Hace mil días escribí aquí algo acerca de un hombre ruso que conozco. Volaba hacia Moscú para sacar a su madre del país y traérsela a Bilbao. Había estallado la guerra de Ucrania. La madre, más de ochenta años, no quiso venir. Prefirió quedarse con sus fotos, su sofá y su colcha a esperar lo que tuviera que llegar. Han transcurrido dos años y nueve meses desde que Rusia invadió Ucrania. Dos años y nueve meses viviendo dentro de una guerra.
Ayer un compañero técnico de audio me contaba que su novia es rusa. Se llama Natasha. Su madre vive en un pueblo de Crimea. Crimea es una península ucraniana que Rusia se anexionó hace diez años, en lo que constituiría el inicio de la guerra entre estos dos países vecinos. Ucrania no reconoce esa anexión ilegítima. Europa, Estados Unidos, Naciones Unidas, tampoco. A Putin todo esto le da igual.

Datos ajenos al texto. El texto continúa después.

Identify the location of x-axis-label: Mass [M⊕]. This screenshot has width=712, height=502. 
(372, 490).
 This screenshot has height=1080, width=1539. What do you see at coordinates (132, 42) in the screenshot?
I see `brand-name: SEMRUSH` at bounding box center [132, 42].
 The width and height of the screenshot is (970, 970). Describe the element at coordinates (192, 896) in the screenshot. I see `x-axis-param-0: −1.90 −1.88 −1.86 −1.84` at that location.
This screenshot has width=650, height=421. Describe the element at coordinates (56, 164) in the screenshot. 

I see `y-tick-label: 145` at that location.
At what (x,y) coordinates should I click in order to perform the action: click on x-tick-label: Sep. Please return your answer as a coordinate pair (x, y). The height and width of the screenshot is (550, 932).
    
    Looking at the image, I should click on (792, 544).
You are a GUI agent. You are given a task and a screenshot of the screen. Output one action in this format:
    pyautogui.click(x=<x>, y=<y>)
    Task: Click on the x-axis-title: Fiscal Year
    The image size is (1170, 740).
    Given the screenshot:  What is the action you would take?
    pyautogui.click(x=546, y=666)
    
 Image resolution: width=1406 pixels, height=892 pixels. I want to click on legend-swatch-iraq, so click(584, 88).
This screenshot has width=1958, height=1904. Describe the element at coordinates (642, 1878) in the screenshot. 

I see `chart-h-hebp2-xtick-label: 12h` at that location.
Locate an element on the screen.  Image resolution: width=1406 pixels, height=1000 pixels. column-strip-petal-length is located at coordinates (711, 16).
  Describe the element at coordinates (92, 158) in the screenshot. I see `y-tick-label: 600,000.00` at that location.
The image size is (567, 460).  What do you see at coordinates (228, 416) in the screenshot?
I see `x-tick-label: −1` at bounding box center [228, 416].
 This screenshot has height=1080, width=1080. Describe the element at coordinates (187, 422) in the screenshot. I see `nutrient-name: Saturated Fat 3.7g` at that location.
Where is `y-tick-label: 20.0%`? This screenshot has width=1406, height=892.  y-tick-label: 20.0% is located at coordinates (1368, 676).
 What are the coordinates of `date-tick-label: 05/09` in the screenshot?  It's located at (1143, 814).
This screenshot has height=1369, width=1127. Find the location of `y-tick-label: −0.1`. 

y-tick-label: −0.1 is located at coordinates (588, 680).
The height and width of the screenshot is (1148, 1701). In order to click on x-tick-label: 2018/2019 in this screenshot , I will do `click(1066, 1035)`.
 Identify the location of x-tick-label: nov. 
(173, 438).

Para los rusos Crimea ha sido la Torrevieja de los madrileños o la Donostia de Franco. Ese lugar al que escapar en busca del sol y el salitre del Mar Negro unos días, medio mes, el verano. Primero fueron los zares quienes se quitaban el gorro de visón para remojarse en sus balnearios y en sus playas. Después, los altos cargos soviéticos. Desde la anexión rusa, sus soldados. Para llegar de Rusia a Crimea hay que atravesar en coche o en tren el puente de 19 kilómetros que Putin construyó cuando se anexionó la península para hacerla más suya. El puente de Kerch, que discurre a ras de agua impidiendo el paso de barcos ucranianos, ha sufrido varios atentados en esta guerra. La madre de Natasha vive allí.
Como las cosas se están poniendo feas, su hija salió ayer de Bilbao para ir en su busca. Voló vía Estambul a San Petersburgo. Desde ahí aún tiene que bajar 2.500 kilómetros hasta Crimea. Las comunicaciones no están fáciles. Otro avión más, el puente pegado al agua. Hoy se prevé tormenta intensa en el Mar Negro, me contaba inquieto su novio. Y su madre, como aquella otra madre rusa de hace mil días, parece que también quiere quedarse allí, con sus fotos, su sofá y su colcha.